抜粋文:
--------------------------------

上の項目に当てはまり鼠蹊部に痛みがあるスポーツ選手は、スポーツケアの専門家に状態をしっかりと判断してもらうことが重要となります。

スポーツヘルニアの症状

 

スポーツヘルニアの症状は股関節痛と類似点が多いため評価するのが難しく、症状を断定するための有効なテストはありません。また、症状は感じにくいものも多く、アスリートは自分のパフォーマンスがなぜ落ちているのかわからないケースも多くあります。

 

以下の症状はスポーツヘルニアによく見られます。

 

・怪我が起きた時、股関節に強い痛みがあった。

・休んでいる時は痛みがないが、スポーツを行うと痛みが出る。

・片側の股関節だけが痛む

・身体を捻っている間だけ痛みが現れる。

・咳など腹圧が上がった時に痛みが出る。

・股関節痛の痛みが日に日に強くなっている。

     

仮に上記の症状がなかったとしても、スポーツのパフォーマンスの低下や股関節痛がある場合は、スポーツヘルニアになっている可能性も考えられます。

スポーツヘルニアの治療法


 スポーツヘルニアの治療法は専門家の間でも大きく意見が分かれています。ある先生は休息と痛み止めの薬、カイロプラクティック などの徒手療法を推奨する一方で、手術をして取り除くことが重要だという先生もいるのが現状です。

手術をしないことを推奨している人たちは、次の4つのことをすることが望ましいと言っています。

・休息:4週から6週の間、運動することを止め、症状が回復する時間を設ける。

・痛み止めの服用:NSAIDs系の鎮痛薬の服用

・徒手療法:休息期間が終了したら、カイロプラクティックを含む徒手療法にて身体全体のケアを行い、再発しないようにトレーニングなどを行なっていきます。

・ブロック注射:いくつかのスポーツヘルニアに対する痛み止めの注射はいくつか存在しますが、基本的には神経ブロック注射を腸骨下腹神経、腸骨鼠径神経に対して行い痛みを和らげます。

 

スポーツヘルニアと診断を受けたスポーツ選手は、専門の知識を有した人と、治療計画を作り実行していくことが重要となります。必要であればセカンドオピニオンなども考慮に入れることが求められます。

--------------------------------

表示データ:
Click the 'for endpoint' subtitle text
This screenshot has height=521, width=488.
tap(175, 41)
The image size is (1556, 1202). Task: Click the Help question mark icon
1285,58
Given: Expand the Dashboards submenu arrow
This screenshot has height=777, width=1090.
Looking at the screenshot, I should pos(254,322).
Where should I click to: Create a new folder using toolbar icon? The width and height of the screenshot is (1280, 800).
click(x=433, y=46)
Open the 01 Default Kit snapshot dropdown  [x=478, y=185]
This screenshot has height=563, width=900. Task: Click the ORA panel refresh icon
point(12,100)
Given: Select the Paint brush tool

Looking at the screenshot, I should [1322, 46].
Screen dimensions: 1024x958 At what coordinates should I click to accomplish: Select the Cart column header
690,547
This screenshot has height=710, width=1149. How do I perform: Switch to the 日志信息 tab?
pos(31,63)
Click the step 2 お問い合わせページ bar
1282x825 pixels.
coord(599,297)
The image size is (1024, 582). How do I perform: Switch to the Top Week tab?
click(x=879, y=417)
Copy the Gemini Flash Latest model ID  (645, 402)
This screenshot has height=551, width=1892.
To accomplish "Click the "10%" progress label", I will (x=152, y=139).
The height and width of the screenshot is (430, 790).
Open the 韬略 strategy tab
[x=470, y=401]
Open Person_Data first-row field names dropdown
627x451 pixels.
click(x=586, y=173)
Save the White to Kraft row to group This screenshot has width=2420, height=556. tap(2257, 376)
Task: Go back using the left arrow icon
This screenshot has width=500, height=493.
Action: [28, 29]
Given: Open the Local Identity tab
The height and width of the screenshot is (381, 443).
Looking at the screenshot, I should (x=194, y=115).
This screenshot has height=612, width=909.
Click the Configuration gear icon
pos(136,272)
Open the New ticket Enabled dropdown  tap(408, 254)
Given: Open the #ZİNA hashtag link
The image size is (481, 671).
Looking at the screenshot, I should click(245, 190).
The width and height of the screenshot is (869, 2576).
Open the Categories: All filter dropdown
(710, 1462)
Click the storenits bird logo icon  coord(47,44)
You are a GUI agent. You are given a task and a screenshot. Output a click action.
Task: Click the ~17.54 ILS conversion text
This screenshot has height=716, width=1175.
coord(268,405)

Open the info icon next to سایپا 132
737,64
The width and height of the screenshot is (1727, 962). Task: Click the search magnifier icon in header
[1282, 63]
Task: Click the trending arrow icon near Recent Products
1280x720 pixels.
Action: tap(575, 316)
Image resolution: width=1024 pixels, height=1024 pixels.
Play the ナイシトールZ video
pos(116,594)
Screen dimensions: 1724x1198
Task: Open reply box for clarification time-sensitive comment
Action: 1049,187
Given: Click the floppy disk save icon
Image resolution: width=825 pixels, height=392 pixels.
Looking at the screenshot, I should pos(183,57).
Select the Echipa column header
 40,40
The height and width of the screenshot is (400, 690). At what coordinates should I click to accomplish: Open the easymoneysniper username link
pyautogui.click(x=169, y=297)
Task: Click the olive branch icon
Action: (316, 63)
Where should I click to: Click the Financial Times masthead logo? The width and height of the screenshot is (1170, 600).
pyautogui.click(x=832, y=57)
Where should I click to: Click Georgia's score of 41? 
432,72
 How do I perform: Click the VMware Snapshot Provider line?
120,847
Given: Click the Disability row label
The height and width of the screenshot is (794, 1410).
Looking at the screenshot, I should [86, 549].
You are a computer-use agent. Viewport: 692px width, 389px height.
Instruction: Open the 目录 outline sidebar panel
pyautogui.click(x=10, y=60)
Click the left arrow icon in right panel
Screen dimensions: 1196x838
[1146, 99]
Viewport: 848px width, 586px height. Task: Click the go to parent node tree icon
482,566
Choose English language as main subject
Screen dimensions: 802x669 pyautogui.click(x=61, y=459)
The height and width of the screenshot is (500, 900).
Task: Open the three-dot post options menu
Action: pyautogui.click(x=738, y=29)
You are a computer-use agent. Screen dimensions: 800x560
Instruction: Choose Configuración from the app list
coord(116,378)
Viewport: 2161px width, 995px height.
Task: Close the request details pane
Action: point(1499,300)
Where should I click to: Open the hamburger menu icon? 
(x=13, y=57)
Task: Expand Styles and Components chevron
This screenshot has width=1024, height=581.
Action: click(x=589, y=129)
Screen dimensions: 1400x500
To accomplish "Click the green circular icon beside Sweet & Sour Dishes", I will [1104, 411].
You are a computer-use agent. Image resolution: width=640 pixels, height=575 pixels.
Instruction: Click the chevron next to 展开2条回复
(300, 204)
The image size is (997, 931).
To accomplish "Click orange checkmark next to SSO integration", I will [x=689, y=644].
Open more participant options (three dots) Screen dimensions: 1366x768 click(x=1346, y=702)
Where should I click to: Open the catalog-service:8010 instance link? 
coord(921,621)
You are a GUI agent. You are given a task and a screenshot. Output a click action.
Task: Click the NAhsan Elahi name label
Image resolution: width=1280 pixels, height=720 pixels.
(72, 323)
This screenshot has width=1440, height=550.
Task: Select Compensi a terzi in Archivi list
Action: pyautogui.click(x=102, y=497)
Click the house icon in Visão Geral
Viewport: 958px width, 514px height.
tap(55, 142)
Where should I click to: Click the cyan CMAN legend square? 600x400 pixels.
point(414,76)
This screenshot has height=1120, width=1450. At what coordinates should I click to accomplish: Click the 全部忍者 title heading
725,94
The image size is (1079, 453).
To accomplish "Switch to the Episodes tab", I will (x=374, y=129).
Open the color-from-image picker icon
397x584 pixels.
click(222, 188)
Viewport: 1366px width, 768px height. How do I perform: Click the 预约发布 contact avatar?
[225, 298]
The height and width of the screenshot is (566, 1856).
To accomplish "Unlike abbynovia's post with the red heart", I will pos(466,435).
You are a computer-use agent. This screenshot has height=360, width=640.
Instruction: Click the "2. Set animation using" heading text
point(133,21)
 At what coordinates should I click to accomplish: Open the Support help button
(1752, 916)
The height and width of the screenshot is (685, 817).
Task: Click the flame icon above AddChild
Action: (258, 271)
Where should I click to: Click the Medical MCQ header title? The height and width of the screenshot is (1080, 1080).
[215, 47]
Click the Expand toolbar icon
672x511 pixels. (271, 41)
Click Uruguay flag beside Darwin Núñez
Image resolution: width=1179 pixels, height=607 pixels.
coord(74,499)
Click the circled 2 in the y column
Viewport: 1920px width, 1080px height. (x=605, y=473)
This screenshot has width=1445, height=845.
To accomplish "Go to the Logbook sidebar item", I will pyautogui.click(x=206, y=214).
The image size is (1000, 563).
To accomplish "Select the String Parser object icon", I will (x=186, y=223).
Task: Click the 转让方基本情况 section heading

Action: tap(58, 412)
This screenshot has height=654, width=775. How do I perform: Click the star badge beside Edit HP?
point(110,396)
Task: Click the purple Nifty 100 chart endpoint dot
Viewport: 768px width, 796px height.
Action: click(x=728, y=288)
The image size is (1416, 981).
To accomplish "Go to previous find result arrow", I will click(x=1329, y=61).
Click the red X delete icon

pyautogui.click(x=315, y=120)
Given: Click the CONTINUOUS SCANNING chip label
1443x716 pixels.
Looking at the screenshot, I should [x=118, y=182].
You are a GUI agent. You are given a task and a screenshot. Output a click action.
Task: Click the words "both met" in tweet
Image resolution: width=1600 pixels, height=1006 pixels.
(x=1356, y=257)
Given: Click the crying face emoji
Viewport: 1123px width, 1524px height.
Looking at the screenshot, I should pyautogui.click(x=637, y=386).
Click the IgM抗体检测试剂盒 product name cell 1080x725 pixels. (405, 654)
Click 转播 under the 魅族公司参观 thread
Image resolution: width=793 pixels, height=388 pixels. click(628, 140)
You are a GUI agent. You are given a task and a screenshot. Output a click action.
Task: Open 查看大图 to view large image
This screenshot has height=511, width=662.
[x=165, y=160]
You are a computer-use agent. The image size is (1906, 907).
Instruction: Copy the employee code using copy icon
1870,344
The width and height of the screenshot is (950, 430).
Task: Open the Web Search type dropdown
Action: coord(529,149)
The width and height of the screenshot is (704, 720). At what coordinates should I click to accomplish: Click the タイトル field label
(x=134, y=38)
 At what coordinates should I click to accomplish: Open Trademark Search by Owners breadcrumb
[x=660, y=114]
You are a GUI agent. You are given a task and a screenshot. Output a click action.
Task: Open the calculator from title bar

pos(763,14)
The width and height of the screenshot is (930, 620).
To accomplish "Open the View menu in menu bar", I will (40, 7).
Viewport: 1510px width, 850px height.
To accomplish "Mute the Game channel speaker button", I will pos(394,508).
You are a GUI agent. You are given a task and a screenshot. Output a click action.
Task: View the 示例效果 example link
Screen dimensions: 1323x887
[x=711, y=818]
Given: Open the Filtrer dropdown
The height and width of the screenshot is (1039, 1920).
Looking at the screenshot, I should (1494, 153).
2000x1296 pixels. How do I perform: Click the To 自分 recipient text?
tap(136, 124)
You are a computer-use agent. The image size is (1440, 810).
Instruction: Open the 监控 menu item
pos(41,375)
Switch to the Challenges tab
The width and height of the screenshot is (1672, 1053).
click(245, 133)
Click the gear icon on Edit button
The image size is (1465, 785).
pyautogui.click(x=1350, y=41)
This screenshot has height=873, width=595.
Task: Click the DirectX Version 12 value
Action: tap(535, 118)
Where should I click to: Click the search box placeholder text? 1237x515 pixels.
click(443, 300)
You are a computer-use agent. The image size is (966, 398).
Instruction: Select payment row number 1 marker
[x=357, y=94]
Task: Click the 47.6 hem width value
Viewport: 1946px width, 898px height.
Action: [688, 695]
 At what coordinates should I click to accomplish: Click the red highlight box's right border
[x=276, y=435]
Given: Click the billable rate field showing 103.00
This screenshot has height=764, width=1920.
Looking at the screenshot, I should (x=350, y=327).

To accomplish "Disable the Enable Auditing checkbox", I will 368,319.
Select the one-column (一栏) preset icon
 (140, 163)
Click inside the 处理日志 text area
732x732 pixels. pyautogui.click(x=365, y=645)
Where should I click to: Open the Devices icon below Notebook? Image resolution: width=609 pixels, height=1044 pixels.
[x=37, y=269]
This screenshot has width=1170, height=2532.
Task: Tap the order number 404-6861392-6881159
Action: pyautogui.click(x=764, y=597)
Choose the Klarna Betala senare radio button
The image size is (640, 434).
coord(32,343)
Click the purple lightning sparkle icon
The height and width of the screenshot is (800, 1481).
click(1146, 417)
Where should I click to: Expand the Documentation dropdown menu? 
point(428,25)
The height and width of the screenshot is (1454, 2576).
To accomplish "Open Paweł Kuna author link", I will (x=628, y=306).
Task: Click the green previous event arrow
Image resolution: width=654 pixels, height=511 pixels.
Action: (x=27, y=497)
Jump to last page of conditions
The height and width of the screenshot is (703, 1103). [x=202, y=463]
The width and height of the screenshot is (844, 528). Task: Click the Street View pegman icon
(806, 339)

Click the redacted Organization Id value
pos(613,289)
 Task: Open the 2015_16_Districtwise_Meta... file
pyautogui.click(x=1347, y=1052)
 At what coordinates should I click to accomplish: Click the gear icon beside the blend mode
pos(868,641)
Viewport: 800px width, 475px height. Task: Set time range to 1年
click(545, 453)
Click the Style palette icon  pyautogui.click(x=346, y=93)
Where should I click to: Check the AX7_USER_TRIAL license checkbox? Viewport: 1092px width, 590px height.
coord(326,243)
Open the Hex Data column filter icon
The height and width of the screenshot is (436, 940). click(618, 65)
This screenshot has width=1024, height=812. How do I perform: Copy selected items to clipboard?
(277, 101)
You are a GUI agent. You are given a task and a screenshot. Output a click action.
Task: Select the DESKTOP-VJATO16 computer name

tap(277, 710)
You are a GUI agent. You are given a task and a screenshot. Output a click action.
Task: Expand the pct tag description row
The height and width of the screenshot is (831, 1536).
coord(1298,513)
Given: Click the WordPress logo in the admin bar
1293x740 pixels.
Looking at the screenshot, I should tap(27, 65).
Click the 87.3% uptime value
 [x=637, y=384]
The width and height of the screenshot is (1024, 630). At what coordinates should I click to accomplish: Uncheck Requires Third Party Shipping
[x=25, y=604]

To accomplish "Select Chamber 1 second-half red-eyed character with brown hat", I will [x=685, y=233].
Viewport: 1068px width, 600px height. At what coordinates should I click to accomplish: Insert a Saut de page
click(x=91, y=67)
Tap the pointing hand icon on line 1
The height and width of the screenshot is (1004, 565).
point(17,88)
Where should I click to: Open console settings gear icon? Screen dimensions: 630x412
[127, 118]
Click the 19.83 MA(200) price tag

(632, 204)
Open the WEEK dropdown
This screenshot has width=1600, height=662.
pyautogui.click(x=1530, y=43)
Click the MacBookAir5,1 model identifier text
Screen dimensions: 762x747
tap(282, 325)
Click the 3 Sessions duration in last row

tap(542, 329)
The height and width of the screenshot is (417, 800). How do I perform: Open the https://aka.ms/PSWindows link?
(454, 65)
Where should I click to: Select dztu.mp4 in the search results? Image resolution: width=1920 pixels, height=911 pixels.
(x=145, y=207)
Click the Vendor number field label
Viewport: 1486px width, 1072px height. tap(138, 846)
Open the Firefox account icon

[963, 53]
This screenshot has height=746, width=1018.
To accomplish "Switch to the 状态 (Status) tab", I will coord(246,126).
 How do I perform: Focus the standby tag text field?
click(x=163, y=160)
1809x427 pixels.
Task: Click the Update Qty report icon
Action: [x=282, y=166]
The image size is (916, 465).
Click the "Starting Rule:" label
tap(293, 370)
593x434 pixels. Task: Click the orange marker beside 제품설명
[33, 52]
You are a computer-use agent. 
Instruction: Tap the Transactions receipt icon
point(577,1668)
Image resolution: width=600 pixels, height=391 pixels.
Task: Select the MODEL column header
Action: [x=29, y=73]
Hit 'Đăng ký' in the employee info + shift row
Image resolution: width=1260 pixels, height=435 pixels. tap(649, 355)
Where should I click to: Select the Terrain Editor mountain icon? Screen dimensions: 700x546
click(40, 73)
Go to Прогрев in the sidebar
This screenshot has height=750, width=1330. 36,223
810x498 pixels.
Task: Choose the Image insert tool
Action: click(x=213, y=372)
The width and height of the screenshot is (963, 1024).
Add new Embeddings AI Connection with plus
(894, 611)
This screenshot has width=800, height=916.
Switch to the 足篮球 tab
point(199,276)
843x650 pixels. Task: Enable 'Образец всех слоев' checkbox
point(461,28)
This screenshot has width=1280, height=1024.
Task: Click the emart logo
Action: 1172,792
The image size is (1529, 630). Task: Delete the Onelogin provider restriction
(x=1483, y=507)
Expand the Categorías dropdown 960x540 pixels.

--------------------------------

スポーツヘルニアについての抜粋文を2文で要約してください。 データは抜粋文とは別の出典から取られています。

解答: スポーツヘルニアは股関節痛と類似点が多いため評価が難しく、スポーツを行うと出る痛み、身体を捻っている間だけ現れる痛み、咳など腹圧が上がった時の痛みなどがよく見られる症状である。治療法は専門家の間でも意見が分かれ、手術を重視する先生がいる一方で、手術をしない立場では休息、痛み止めの服用、徒手療法、ブロック注射が勧められており、診断を受けた選手は専門の知識を有した人と治療計画を作って実行することが重要である。